You know about my cravings for rain, right? Yercaud was a scene out of 'Raavan', the mist engulfing the quiet quaint hilltop town into poetry and mystery. I just HAD to take a solitary walk with an umbrella. How you perceive a place varies dramatically based on the presence of company or not. Maybe by myself I'd have some poetic, brilliant flashes of original thought. I wanted to figure out what my real perceptions were of this dreamlike setting at a time in my life free from errands or activities. My thoughts should be profound, not racked by longing for anything more because this was exactly what I'd been dreaming of for the longest time.

Or maybe that wasn't the point. Silence was easy and it just became me, like the Starsailor song.

Saturday, July 10, 2010

Familiar Stranger

There is something to be said about learning to tolerate your own company. I'm one of those not sooo social people (oft called self-absorbed by PEOPLE WHO DON'T KNOW WHAT THE TERM MEANS. You know who you are, K). I guess you could say being an only child I'm not so influenced or dependent on other people for entertainment. Of course, as with everything else I've learnt in 22 years, life makes you contradict yourself. Repeatedly. Case in point: I tend to avoid clubs/pubs/excessive smoke-filled and claustrophobic spaces. My idea of socialising involves a long drive, conversation and excessive laughter. But 3 days after my birthday? I found myself totally sober, dancing like a maniac (I LOVE to dance) with my undergrad buddies in a packed disco. My eyes closed, an imaginary spotlight on my head and a sense of absolute abandonment. Innocent, spontaneous fun. Of course, Sean Kingston helped.

So, when I used to say I love being alone and self-sufficient, it was ironic because secretly I envied huge families especially those with many siblings ( I always always wanted a big brother and my dream came true in the form of this amaaaazzziiing human being whom I call Bunny. The fact that he now has a girlfriend, Sunshine whom I absolutely adore makes my own constructed family picture complete) I basically came to the conclusion that you shouldn't say you hate something or someone because you will end up doing exactly that with exactly them. Life is unpredictable and beautifully so.

Well, anyway, recently I was put to the test. I have become addicted to human company thanks to my delightfully demanding friends. I felt as if I would drown in my own thoughts if left alone for a second. But I was put in a situation where my friends all went home and I was supposed to wait for my Mum at a certain shop. Sleep-deprived and wandering mind, it was just me and my car in a parking lot.

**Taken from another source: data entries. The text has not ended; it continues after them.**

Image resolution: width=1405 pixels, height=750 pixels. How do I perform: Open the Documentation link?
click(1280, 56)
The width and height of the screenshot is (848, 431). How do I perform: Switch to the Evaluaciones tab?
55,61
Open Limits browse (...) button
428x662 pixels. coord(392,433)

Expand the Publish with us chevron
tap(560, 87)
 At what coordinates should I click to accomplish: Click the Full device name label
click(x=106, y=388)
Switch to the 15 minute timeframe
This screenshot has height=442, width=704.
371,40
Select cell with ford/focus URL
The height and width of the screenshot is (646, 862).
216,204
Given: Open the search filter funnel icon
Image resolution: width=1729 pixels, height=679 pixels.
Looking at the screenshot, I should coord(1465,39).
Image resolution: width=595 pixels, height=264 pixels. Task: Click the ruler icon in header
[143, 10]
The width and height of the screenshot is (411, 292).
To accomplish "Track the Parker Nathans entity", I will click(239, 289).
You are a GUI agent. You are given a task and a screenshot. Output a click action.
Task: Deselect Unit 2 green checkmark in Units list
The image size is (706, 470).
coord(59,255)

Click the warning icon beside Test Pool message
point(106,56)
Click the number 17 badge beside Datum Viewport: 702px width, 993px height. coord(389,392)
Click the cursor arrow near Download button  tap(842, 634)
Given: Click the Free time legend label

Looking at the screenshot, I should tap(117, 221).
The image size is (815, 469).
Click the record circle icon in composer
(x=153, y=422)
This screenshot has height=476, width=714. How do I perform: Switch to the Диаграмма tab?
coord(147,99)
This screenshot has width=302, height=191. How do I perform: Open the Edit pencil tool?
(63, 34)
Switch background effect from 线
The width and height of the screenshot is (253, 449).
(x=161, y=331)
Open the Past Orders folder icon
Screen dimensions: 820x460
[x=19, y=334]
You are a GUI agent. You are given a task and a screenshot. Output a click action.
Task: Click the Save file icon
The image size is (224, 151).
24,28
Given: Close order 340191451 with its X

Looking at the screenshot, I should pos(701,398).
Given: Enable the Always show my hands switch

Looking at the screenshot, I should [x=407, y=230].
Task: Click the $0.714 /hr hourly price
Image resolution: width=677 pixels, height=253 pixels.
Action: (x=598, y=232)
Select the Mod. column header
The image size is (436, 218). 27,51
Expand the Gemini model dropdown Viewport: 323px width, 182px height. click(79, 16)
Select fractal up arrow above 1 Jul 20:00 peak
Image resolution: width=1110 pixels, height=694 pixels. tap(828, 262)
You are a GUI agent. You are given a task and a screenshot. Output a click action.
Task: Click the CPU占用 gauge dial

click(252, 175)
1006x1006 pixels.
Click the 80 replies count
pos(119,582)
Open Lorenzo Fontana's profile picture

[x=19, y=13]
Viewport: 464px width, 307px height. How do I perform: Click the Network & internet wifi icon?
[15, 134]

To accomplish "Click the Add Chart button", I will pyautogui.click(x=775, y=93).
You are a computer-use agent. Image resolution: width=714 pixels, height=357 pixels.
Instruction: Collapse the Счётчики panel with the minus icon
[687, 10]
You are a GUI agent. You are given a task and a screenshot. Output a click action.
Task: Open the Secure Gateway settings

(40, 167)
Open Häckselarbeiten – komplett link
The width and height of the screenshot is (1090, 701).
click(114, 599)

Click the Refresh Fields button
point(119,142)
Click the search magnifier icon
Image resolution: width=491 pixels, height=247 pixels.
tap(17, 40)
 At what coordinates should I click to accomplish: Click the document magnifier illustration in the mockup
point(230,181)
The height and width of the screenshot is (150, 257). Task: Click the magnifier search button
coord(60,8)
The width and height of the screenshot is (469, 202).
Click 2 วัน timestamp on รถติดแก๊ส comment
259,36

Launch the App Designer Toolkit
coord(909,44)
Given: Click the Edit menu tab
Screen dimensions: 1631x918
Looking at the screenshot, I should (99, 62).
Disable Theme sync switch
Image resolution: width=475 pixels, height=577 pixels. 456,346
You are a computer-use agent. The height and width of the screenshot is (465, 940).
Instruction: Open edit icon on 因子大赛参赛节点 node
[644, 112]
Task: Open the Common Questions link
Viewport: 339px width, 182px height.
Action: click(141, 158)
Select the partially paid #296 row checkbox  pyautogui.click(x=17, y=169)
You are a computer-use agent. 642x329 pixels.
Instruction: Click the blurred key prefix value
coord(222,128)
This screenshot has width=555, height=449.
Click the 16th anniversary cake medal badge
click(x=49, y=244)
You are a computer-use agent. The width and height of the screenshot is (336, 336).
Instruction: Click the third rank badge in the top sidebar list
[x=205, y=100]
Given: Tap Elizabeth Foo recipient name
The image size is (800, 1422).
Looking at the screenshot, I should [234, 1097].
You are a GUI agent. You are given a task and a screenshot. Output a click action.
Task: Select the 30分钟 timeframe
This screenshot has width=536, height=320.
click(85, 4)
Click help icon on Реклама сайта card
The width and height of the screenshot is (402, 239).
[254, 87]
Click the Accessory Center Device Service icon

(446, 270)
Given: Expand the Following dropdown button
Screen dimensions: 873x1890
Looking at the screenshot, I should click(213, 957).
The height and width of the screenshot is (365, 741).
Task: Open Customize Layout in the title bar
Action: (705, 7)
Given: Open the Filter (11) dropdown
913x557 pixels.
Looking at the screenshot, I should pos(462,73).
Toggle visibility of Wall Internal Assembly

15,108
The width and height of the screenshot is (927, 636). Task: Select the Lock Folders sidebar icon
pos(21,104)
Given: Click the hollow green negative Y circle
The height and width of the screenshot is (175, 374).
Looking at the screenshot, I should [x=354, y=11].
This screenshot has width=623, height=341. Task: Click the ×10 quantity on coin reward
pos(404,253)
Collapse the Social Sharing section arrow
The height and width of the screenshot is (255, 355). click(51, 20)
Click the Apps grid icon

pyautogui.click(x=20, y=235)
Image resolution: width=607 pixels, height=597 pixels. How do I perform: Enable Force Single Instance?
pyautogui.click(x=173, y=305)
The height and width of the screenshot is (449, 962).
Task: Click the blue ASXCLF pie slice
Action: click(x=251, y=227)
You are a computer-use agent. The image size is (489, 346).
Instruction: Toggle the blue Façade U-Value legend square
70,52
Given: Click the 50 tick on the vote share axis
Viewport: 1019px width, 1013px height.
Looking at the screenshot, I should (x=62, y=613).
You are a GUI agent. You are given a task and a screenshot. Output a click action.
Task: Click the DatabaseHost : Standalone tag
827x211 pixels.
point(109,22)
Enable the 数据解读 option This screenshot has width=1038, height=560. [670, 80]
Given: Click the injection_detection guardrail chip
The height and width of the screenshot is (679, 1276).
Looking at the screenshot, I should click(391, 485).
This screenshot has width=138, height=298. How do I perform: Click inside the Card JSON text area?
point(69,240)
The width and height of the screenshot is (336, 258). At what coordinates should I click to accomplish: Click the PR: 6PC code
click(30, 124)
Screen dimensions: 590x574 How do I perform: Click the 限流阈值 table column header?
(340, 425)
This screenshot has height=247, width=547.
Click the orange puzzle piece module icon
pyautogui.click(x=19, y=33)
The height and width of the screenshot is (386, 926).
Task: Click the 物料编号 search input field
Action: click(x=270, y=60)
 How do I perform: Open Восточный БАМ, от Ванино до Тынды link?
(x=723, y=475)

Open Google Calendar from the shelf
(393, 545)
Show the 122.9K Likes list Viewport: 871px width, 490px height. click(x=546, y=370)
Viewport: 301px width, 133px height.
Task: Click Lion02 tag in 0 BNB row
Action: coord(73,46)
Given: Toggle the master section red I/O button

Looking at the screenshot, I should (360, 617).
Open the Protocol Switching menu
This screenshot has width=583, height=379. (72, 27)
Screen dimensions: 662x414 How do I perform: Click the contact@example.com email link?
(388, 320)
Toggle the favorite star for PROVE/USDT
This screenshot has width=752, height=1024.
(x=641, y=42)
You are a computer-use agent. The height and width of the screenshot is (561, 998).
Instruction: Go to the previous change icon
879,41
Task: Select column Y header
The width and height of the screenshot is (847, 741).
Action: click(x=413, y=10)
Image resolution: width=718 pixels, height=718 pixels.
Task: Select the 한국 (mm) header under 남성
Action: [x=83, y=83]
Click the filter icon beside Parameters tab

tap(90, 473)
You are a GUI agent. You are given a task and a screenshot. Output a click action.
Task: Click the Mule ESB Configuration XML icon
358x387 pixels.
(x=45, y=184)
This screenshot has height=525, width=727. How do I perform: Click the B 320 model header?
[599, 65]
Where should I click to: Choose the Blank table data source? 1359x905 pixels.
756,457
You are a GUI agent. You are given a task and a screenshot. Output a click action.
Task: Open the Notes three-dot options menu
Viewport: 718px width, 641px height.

The thoughts came, like arrows from different directions but I stayed put. My music was in my ears, soothing me into the semi-conscious delirium that I know so well. But my mind was still awake, valiant against the onslaught of self-doubt, unfulfilled yesterdays and uncertain tomorrows. The window was down, I was alone ( a girl!) in an unknown place. But I didn't care.

Khaled's voice soared like the only way Khaled's ('Hada Raykoum') voice can. I listened. I focused on the outlines of an olive green plant reaching toward the bland, colourless sky. I focused on that sky, so unyielding, impenetrable, that mute witness. I fell asleep, arms folded, seat kicked back, regardless of the world.

In between the contradictions, in betweent the extremities, I meet myself, an ever-changing familiar stranger. Someone I don't know very well and I don't think I'll ever know. Someone I can fall in love with intensely and immensely and someone I could completely abandon if I found someone else.

And after years of pushing and pulling, struggles beneath the skin, I have finally encountered someone I can tolerate. Someone I can live with.